RV Gringos last statement brings up an interesting trade off. If you were coming from Houston, this a no brainer although we prefer Los Indios versus Progreso. However from San Antonio, you are adding 2-3 hours to the border versus potential time crossing at Laredo.
You do save a lot of tolls but not sure possible to drive from San Antonio to Guanajuato via either McAllen or Harlingen in one day without a lot of night time driving, especially this time of year, unless you left San Antonio 4-5AM. We do have a friend that drives from the state of Guanajuato to San Antonio and back in one day each way about once a month via Laredo.


----------



## Roadtripper

we just crossed at the nuevo laredo crossing and it went extremely smooth. we had to do some paperwork on the nuevo laredo side so we stayed in a hotel on the east side of town right up against the river. it was a holiday inn express and was very nice, safe, and priced good for what you got. we drove around nuevo laredo all day going in and out of the city 2 different times and found it very nice. to be honest it felt safer to us there than in laredo texas. if you drive over the border there check out google maps and you can see all the routes. the best route is to cross the border (get your paperwork done--there were no lines when we crossed in the morning), go east and follow the periferico all the way around the city. it has very little traffic. then, go under a bridge and go left and get on the cuoto. smooth sailing from there. good luck.


----------



## ReefHound

Roadtripper said:


> we just crossed at the nuevo laredo crossing and it went extremely smooth. we had to do some paperwork on the nuevo laredo side so we stayed in a hotel on the east side of town right up against the river. it was a holiday inn express and was very nice, safe, and priced good for what you got. we drove around nuevo laredo all day going in and out of the city 2 different times and found it very nice. to be honest it felt safer to us there than in laredo texas. if you drive over the border there check out google maps and you can see all the routes. the best route is to cross the border (get your paperwork done--there were no lines when we crossed in the morning), go east and follow the periferico all the way around the city. it has very little traffic. then, go under a bridge and go left and get on the cuoto. smooth sailing from there. good luck.

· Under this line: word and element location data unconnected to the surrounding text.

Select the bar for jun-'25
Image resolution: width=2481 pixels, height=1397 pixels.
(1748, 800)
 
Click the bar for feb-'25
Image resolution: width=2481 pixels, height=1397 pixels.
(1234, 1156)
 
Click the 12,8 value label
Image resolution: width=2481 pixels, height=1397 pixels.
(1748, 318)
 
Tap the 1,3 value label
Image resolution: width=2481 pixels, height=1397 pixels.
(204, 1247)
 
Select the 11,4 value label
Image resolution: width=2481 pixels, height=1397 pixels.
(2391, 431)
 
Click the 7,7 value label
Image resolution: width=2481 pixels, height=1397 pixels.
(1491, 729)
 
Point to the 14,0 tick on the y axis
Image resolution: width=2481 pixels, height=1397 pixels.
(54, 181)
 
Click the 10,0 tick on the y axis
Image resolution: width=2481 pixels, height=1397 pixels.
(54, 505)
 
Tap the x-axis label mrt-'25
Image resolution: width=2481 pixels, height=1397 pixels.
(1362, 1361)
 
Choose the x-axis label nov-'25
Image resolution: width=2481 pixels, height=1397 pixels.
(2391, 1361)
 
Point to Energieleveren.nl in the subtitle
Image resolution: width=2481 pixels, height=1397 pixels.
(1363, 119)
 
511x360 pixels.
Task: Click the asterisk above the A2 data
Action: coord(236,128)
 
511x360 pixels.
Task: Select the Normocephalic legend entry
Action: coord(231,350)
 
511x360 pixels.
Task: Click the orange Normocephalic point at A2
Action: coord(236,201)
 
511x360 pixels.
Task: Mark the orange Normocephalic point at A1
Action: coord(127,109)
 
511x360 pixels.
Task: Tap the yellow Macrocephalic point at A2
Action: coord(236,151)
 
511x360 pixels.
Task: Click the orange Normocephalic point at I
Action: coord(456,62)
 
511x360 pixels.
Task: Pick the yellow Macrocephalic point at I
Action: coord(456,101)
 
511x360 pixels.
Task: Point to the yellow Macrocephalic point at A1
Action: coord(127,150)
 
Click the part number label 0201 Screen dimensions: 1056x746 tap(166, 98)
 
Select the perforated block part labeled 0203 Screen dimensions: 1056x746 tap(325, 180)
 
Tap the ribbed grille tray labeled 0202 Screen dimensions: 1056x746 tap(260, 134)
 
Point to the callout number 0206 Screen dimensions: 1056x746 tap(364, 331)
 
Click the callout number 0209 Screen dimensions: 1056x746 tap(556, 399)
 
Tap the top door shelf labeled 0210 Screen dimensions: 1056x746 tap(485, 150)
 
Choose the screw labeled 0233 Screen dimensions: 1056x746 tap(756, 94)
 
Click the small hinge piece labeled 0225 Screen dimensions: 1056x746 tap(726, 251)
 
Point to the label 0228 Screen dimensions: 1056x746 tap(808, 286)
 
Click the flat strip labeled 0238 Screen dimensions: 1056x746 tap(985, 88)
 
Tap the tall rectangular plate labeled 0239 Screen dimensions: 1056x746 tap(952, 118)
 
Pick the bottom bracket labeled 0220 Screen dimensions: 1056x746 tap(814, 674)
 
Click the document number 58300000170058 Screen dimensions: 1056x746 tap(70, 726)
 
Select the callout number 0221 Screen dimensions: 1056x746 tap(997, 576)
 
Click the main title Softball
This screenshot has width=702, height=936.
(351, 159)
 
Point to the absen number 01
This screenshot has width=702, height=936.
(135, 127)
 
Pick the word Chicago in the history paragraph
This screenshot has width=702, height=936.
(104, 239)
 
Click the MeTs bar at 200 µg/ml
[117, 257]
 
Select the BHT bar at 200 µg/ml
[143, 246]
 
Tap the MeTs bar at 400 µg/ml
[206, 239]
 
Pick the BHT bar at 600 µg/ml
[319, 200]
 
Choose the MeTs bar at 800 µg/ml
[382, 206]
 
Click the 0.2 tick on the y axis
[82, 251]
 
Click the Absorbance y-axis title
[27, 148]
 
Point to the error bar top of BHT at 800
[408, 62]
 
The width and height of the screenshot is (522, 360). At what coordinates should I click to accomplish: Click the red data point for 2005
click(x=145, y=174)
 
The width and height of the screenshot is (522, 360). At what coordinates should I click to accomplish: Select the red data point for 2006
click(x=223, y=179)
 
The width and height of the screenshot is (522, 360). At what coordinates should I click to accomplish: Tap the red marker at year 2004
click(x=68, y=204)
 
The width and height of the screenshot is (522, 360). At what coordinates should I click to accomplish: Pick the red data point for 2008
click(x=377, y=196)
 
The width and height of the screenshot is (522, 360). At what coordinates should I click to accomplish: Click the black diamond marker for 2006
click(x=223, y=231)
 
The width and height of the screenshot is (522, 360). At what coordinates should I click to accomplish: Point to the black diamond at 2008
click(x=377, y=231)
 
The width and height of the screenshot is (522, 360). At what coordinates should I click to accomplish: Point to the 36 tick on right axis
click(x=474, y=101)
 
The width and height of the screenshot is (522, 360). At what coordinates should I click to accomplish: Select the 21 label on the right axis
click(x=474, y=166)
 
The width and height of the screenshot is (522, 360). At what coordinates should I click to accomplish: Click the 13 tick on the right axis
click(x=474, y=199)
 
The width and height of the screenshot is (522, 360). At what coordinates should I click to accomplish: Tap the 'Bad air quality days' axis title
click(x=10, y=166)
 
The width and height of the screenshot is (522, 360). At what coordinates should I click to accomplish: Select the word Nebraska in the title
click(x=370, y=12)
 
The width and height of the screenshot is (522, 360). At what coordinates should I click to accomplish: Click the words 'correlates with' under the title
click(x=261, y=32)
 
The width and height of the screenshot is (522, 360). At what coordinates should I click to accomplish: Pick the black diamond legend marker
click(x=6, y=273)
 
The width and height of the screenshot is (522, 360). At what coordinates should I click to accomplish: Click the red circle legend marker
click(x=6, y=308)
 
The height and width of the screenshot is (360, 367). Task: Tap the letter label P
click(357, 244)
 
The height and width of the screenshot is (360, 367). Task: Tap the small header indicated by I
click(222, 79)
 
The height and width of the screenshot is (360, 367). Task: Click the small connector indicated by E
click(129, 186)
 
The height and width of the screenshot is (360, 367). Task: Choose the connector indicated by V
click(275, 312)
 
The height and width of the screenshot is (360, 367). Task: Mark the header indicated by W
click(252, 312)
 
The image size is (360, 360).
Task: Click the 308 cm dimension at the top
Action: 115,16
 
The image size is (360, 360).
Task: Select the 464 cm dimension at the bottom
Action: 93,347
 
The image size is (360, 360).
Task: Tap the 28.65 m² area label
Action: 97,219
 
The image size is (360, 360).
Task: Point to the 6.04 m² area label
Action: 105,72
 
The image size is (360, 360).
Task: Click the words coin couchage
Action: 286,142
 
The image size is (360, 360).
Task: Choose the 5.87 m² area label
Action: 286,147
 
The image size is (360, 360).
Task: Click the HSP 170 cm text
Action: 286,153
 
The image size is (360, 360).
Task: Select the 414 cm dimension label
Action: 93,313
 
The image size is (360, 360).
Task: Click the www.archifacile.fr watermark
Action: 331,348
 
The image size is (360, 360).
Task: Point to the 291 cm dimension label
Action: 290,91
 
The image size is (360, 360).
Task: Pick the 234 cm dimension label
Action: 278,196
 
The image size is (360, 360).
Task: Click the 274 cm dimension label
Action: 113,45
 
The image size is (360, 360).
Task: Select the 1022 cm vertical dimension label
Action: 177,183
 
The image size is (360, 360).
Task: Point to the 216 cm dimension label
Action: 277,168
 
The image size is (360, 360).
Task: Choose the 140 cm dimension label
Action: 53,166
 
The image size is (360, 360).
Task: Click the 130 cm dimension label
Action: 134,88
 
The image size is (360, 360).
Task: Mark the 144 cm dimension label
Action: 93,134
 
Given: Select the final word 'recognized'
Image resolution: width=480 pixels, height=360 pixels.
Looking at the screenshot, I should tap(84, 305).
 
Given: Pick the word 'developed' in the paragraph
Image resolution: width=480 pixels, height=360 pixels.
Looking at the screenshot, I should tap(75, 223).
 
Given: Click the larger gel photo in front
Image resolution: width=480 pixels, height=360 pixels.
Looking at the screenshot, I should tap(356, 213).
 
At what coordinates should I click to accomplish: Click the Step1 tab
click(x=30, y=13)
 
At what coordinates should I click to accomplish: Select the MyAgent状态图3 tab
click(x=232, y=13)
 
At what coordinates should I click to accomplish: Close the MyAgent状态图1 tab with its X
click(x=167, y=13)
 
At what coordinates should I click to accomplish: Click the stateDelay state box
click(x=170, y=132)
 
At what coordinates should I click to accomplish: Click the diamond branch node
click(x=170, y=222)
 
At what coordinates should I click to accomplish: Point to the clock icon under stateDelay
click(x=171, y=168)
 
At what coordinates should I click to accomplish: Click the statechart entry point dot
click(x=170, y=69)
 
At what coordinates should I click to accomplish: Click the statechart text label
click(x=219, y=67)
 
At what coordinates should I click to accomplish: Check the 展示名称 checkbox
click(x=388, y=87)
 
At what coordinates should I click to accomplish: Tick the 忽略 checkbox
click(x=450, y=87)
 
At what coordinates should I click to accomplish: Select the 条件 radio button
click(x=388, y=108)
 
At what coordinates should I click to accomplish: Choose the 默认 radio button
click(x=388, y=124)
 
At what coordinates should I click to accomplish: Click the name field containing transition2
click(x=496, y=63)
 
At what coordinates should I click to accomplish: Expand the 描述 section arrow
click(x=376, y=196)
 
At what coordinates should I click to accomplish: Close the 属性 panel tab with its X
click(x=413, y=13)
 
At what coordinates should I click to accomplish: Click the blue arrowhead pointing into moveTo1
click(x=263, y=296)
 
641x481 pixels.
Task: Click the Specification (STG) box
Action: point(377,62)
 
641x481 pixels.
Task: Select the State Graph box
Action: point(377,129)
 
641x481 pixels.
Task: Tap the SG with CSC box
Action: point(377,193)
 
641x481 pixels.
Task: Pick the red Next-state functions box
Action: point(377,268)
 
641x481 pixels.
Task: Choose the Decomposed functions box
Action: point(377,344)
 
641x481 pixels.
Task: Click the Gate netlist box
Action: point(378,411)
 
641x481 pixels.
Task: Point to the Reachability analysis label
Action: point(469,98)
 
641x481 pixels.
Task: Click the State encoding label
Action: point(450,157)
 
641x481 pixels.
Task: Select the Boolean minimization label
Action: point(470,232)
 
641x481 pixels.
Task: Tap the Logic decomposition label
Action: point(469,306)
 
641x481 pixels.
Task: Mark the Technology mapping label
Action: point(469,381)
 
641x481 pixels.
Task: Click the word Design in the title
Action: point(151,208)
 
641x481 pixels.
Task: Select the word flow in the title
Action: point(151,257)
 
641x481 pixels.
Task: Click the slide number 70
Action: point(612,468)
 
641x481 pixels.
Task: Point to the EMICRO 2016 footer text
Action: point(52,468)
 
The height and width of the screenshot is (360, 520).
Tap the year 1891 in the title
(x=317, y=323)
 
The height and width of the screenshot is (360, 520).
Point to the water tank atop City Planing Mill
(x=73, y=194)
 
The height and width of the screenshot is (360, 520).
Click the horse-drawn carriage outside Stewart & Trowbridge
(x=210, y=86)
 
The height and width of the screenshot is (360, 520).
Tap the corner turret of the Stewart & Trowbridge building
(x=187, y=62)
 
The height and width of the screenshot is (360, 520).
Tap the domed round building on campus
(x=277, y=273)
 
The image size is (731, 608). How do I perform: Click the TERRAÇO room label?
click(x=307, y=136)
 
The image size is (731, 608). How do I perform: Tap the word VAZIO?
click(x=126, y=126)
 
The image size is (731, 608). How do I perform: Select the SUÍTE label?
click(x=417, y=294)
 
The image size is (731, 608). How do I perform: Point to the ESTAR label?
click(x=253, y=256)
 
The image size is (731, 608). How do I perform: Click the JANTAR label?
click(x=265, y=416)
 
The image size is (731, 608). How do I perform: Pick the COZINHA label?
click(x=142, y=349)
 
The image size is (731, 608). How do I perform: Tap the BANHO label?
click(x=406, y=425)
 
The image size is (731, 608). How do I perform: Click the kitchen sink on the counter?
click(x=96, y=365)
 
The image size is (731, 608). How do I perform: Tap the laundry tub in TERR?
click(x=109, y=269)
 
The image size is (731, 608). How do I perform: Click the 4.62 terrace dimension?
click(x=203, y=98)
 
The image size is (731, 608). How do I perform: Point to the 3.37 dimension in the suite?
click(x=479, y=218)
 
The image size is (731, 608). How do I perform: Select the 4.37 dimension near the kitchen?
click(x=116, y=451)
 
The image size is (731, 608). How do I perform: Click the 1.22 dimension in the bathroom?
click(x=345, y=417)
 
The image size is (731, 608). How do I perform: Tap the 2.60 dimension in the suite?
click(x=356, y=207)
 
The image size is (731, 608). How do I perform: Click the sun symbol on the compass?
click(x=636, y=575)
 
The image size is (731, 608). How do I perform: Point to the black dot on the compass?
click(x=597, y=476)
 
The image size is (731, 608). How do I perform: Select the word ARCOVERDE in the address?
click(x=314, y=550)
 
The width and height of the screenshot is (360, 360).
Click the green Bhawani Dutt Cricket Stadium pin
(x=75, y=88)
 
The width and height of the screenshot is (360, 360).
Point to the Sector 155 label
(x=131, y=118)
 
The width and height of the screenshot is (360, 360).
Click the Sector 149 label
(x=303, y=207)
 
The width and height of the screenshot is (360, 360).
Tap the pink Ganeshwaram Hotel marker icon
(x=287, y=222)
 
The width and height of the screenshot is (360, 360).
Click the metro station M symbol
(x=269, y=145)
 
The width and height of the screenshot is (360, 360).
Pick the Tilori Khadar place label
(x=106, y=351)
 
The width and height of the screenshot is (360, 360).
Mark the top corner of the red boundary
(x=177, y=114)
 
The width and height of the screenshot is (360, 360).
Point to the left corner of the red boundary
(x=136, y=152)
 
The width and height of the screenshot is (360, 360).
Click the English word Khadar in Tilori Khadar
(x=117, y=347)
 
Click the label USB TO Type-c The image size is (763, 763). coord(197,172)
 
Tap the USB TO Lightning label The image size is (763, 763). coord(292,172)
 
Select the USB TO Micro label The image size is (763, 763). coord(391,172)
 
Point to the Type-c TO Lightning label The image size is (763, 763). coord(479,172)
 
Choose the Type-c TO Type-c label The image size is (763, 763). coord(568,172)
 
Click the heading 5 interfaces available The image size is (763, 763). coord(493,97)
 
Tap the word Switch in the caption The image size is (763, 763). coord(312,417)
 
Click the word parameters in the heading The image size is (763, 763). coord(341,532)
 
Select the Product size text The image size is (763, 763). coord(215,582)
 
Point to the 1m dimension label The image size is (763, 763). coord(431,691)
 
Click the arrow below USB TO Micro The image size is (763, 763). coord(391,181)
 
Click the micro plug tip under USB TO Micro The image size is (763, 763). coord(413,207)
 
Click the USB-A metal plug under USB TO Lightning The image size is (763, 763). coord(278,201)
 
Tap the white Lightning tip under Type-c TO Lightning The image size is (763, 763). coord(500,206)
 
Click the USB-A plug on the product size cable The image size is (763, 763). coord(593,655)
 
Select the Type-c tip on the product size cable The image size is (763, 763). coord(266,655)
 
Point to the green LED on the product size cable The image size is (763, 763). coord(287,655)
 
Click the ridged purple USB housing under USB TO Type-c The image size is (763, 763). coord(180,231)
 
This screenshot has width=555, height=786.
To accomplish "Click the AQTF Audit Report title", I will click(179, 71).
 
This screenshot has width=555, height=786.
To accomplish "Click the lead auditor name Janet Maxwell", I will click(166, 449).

Hmmm, crossing the border in the early morning and not getting all my permits until late afternoon is hardly how I would define a "smooth" crossing. I think the longest it ever took me was two hours, and now that I get the car permits online the crossings take me 15 minutes.

I would also like to point out that "feeling" safe is not the same thing as being safe. You may have luckily picked one of the calm days or simply not be recognizing the dangers you are seeing. Ignorance is not always bliss. I wouldn't advise just driving around the town for the fun of it.


----------



## Roadtripper

We were permanentally importing a car so we had some extra paperwork to do. if we were temporarily importing the car we would have been in and out in a couple hours. the only time was to actually import the car. we did not get stopped once otherwise at the border or at km 26. in fact, when we got our visa we were the only ones in line. so, i guess i should have clarified that it was smooth because we experienced no problems, lines, traffic, headaches, etc and only had to take the time to permanentally import our car. i would say, if anything, we were the opposite of ignorant. we were overly aware and overly attentive to everything, especially with all we read and heard before leaving. i was relatively nervous before arriving to Nuevo Laredo and didn´t sleep well the nite before anticpating all of the things we needed to do the next day to import (permanentally) our car into mexico.

as far as being safe, i have travelled in every country in north, central and and almost all countries in south america and have at some times felt unsafe or uncomfortable. in this case, i did not feel unsafe and we spoke and talked to many people about the situation and felt we were ok. I realize that bad things can happend and that at any time something can go wrong. My thoughts on this forum were to let people know that we personally did not have any problems and to help people to understand what it was like for us so that maybe it will help on their own trip. To each his-her own.


----------



## ReefHound

I was not calling you ignorant, not that that is even a pejorative. It simply means unaware. That was a parlay on the famous axiom "ignorance is bliss".

I'll stand by the statement that "feeling safe" is not the same as "being safe" and is not a good method of determining one's risk.


----------



## circle110

Thanks for all the feedback, especially the extensive reply by ReefHound. We are leaving Guanajuato on Tuesday and we'll cross on Wednesday. 

There is one thing I still don't see -- where is the Banjercito booth so I can cancel my car permit as we leave?


----------



## ReefHound

I covered that in my post.


----------



## circle110

You're right, it's there in the second paragraph. Sorry for my temporary blindness.


----------